Fructose: an Unexpected High Blood Pressure Trigger
Beware of fructose, which we now know can cause high blood pressure.
When you've got high blood pressure, maintaining good health can be like negotiating a minefield. Watching your diet, exercising, and taking your meds are foundational to keeping your blood pressure at reasonable levels...but there are plenty of "nos" to worry over, and unfortunately, that list keeps on growing.
The best you can do is stay on your toes, and take note of new dangers as they come to the attention of medical science. Today, we'll look at a high blood pressure trigger that's recently come to the fore: fructose.
Fructose, or fruit sugar, is a prime ingredient in high fructose corn syrup (hence the name). Snack and beverage manufacturers often use high fructose corn syrup in sweets and soft drinks, because it's plentiful and cheap. Fructose is also one of two sugars present in table sugar; the other is glucose.

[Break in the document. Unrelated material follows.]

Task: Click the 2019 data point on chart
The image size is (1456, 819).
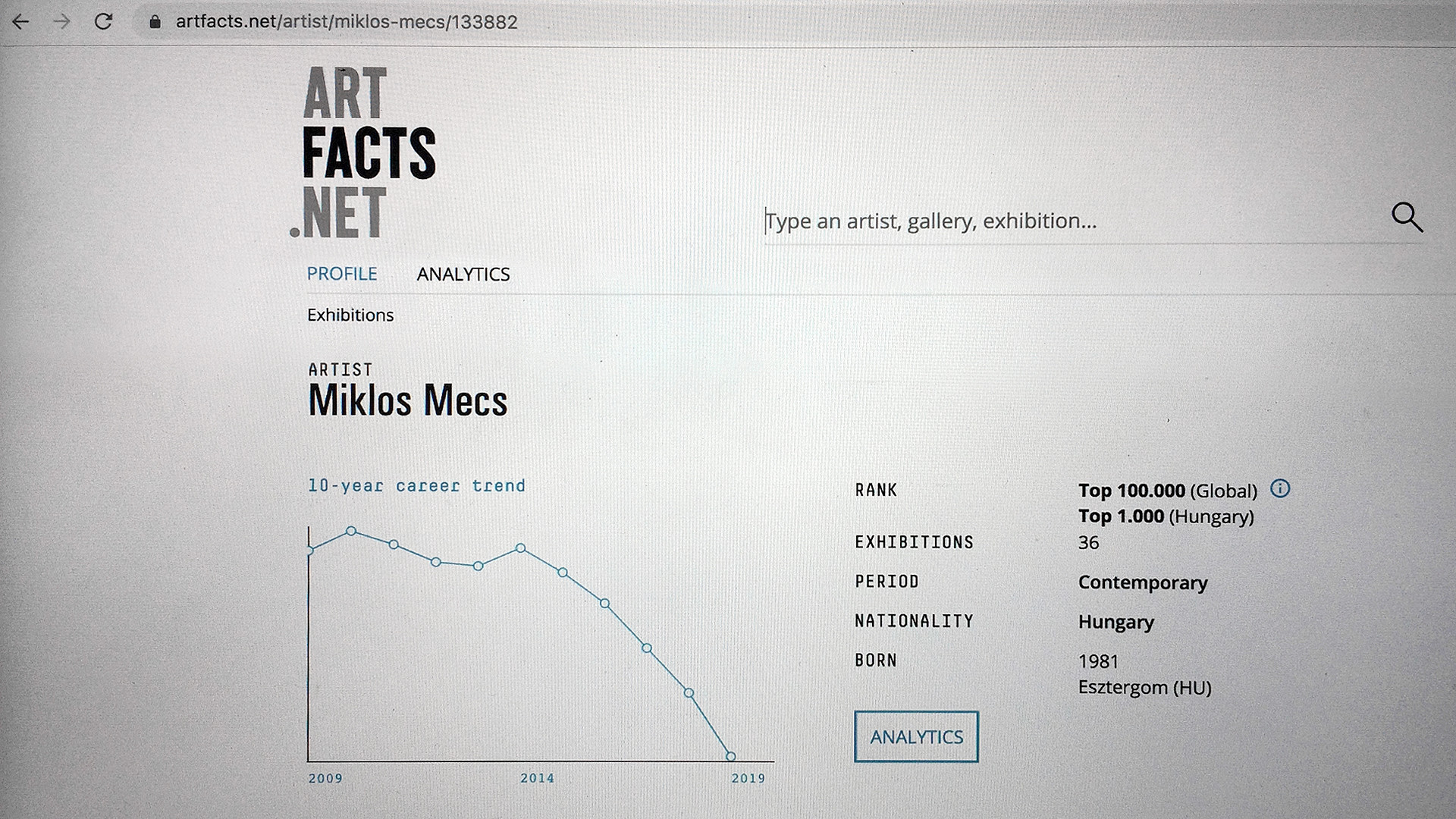Action: click(731, 756)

It turns out that fructose does more than generate the occasional sugar rush and rot your teeth. Apparently, it can also cause hypertension. As early as 2008, scientists noticed that feeding mice a lot of fructose decreased salt excretion by the kidneys, resulting in increased BP.
The Salt Connection
About half of us humans are salt sensitive, so increasing salt content in the body could, logically, trigger hypertension in some individuals. A more recent study by the Colorado Denver Health Science Center, using data collected on 4,500 adults by the Centers for Disease Control (CDC), has confirmed this suspicion.

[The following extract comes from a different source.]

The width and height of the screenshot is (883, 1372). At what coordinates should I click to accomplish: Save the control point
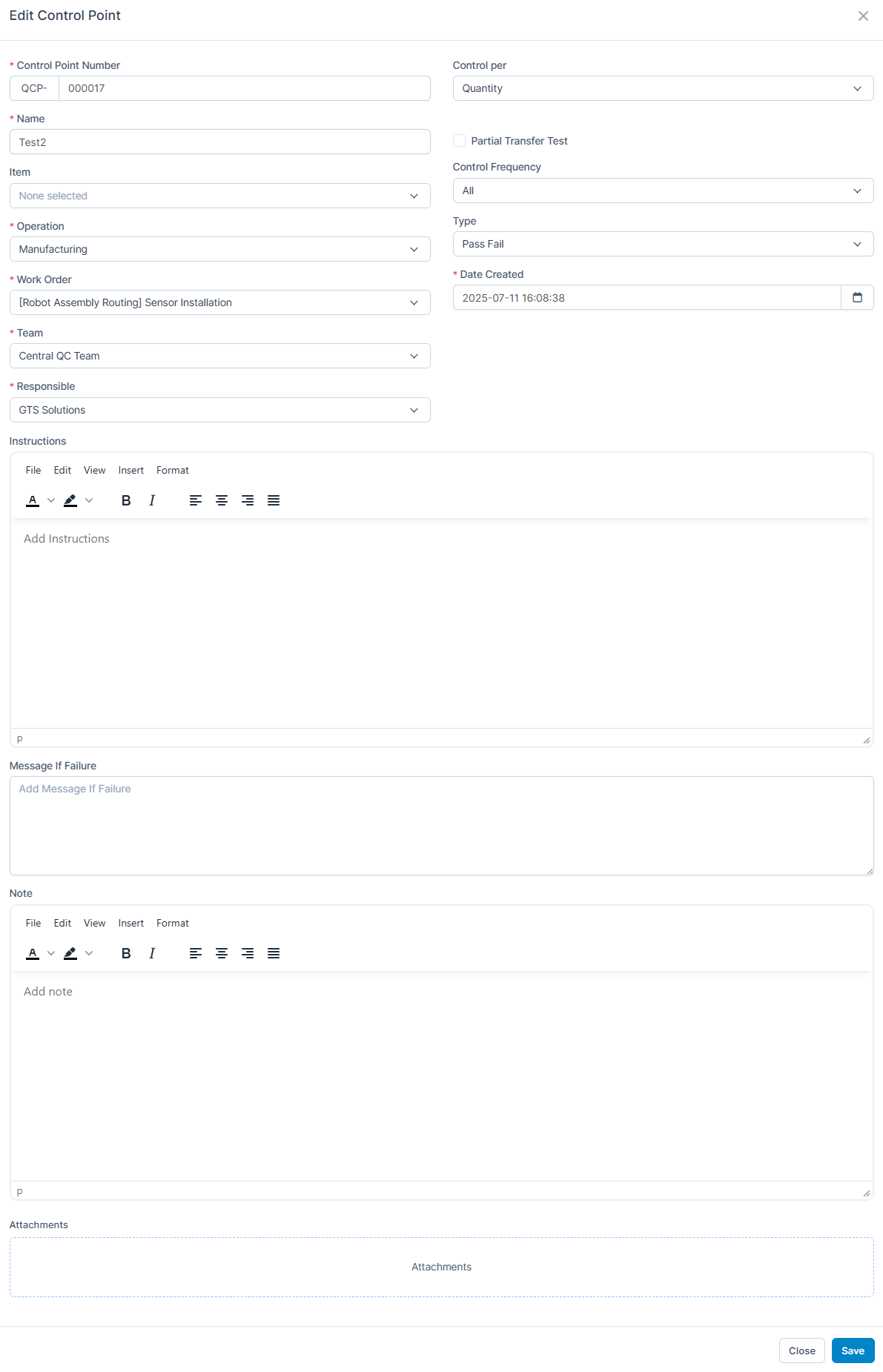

After correlating four years' worth of survey data (for 2003-2006), in late 2009 the researchers concluded that people with diets high in fructose are more likely to have high blood pressure than the general population.
It doesn't take a lot of fructose to make a difference, either. The average intake of the subjects involved was 74 grams (about 3 ounces), which is roughly equivalent to 2.5 12-ounce cans of non-diet soda, a few cookies, or your average slice of cake. Not that much, really.
Meanwhile, an independent study of 4,900 adolescents, using data from the same CDC source, confirmed that excess consumption of sugary sodas can cause elevated systolic BP.
More Bad News
Not only does fructose put you at a higher risk of hypertension, its effects are apparently independent of other BP triggers. In other words, it just doesn't contribute to other causal factors, its effect adds to theirs. So if you already eat a lot of salty foods and smoke, you're just piling up the risks with fructose.
According to the researchers, taking in more than the 74-gram daily average can increase your blood pressure by at least 30%, which could easily push borderline individuals right up into the high blood pressure range.